── THE DATA

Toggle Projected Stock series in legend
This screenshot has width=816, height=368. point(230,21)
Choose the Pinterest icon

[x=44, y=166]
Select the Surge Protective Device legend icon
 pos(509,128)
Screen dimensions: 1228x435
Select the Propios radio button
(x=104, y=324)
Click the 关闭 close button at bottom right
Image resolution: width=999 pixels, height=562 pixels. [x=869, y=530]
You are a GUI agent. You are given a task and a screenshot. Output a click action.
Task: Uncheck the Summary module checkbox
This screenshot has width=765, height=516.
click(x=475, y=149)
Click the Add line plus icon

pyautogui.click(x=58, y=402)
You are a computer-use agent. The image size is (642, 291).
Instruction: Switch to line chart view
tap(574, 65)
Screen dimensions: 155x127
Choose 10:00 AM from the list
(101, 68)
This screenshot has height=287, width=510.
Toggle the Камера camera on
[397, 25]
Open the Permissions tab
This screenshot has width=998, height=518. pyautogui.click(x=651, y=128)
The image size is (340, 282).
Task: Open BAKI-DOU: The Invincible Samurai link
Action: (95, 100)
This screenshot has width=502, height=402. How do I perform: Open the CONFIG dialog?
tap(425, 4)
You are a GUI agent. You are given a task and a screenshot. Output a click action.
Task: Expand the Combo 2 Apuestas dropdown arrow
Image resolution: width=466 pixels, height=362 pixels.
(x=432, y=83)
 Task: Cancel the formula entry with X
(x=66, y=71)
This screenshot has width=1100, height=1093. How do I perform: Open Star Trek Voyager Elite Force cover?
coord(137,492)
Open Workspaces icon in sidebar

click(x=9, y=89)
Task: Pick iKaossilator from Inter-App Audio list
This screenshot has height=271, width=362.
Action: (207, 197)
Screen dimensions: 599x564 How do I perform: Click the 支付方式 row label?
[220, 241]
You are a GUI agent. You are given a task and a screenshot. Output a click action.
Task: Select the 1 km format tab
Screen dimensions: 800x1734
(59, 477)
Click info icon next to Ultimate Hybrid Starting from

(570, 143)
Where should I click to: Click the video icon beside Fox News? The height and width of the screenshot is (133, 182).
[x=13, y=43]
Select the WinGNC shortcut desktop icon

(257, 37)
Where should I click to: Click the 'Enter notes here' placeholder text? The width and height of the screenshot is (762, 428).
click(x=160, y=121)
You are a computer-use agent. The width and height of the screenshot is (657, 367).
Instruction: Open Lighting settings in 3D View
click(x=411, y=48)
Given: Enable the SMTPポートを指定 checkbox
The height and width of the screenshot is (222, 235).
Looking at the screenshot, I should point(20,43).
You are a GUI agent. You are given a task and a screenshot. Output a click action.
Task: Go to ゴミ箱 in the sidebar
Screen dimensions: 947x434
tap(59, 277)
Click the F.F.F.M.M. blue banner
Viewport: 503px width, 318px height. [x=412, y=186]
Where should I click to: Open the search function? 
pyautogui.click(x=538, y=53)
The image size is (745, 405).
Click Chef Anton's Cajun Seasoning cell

────

#### [WHAT IS REQUIRED]
State the number of lines above that contain "computer". Write nothing besides it.

#### [SOLUTION TO THIS PROBLEM]
2